Recorded data
-----
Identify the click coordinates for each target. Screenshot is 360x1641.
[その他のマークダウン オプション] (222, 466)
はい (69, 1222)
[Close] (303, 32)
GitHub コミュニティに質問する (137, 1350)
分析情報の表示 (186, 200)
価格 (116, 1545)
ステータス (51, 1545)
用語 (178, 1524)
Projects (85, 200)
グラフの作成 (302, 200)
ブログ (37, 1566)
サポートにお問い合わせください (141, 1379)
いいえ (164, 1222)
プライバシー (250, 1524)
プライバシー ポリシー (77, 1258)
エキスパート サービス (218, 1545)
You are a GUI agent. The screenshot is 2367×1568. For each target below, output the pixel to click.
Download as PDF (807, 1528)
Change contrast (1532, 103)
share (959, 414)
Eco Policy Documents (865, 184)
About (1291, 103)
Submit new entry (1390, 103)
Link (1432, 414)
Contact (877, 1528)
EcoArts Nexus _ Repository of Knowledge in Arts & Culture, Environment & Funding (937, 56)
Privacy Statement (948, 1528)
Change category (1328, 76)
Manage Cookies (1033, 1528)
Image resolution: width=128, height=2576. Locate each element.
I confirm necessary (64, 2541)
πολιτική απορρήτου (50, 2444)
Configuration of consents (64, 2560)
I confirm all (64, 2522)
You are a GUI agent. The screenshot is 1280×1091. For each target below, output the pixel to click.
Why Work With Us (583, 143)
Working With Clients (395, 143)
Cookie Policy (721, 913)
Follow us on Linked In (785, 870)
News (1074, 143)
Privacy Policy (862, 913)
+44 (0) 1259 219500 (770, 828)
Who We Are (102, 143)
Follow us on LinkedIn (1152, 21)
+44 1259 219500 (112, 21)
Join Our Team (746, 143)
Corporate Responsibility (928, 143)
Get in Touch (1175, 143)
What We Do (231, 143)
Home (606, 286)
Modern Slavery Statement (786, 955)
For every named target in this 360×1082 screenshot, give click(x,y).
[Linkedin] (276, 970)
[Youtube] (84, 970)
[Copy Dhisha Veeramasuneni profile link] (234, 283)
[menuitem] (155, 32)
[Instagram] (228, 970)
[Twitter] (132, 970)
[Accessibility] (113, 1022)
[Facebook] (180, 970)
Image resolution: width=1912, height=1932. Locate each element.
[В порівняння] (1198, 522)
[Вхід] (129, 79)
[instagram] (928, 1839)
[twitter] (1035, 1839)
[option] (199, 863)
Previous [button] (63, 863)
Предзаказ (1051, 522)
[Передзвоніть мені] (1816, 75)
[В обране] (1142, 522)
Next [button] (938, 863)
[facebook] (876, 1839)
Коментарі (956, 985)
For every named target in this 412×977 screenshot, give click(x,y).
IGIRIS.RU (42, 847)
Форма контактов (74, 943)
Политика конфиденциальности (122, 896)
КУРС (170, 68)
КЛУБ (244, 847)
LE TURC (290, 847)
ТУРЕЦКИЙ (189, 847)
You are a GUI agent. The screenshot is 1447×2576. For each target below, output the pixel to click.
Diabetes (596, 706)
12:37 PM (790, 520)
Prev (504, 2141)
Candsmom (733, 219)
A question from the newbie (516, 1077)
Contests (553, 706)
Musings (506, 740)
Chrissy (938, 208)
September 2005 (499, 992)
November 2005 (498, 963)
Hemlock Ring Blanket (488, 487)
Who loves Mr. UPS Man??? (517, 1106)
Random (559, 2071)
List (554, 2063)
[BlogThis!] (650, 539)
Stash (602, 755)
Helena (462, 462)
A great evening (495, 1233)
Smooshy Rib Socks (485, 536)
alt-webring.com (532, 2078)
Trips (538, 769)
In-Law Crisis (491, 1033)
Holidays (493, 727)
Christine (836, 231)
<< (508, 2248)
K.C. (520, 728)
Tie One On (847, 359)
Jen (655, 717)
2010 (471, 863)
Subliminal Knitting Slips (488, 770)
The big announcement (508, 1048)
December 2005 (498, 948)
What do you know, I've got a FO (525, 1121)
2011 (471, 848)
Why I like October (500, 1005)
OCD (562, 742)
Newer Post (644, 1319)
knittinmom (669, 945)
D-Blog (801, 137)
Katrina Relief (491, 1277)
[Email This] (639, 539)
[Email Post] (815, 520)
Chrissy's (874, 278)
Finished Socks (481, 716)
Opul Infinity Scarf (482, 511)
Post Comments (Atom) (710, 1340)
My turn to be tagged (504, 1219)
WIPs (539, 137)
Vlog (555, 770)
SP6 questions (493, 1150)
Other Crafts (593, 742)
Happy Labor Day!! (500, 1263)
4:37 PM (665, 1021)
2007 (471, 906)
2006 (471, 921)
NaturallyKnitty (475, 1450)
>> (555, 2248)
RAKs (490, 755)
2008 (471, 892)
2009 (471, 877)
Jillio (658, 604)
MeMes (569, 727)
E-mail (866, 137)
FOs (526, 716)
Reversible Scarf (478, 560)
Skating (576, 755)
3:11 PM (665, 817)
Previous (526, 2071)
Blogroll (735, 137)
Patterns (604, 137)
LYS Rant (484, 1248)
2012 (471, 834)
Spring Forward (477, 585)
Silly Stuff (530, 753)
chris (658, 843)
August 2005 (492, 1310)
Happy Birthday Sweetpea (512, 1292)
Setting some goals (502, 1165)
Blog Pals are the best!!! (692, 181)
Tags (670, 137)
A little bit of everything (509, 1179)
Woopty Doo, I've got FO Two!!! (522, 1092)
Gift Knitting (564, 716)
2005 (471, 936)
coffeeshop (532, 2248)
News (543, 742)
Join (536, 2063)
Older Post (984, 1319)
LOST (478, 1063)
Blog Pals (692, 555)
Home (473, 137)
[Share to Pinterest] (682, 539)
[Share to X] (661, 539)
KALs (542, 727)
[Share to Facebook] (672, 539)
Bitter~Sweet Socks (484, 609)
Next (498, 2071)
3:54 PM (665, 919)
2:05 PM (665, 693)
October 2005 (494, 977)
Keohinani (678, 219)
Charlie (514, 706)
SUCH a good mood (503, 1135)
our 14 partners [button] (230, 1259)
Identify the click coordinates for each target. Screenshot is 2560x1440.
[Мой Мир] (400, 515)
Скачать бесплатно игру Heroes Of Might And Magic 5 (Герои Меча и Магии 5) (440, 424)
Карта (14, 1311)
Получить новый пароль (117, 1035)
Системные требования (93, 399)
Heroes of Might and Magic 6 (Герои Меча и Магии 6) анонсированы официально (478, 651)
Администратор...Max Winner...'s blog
-----
■ Work instructions
Of all the entries above, retype exactly the lines from the line with "2012 (471, 834)" to the line with "Системные требования (93, 399)", both included, and no others.

■ Task output
2012 (471, 834)
Spring Forward (477, 585)
Silly Stuff (530, 753)
chris (658, 843)
August 2005 (492, 1310)
Happy Birthday Sweetpea (512, 1292)
Setting some goals (502, 1165)
Blog Pals are the best!!! (692, 181)
Tags (670, 137)
A little bit of everything (509, 1179)
Woopty Doo, I've got FO Two!!! (522, 1092)
Gift Knitting (564, 716)
2005 (471, 936)
coffeeshop (532, 2248)
News (543, 742)
Join (536, 2063)
Older Post (984, 1319)
LOST (478, 1063)
Blog Pals (692, 555)
Home (473, 137)
[Share to Pinterest] (682, 539)
[Share to X] (661, 539)
KALs (542, 727)
[Share to Facebook] (672, 539)
Bitter~Sweet Socks (484, 609)
Next (498, 2071)
3:54 PM (665, 919)
2:05 PM (665, 693)
October 2005 (494, 977)
Keohinani (678, 219)
Charlie (514, 706)
SUCH a good mood (503, 1135)
our 14 partners [button] (230, 1259)
Identify the click coordinates for each target. Screenshot is 2560x1440.
[Мой Мир] (400, 515)
Скачать бесплатно игру Heroes Of Might And Magic 5 (Герои Меча и Магии 5) (440, 424)
Карта (14, 1311)
Получить новый пароль (117, 1035)
Системные требования (93, 399)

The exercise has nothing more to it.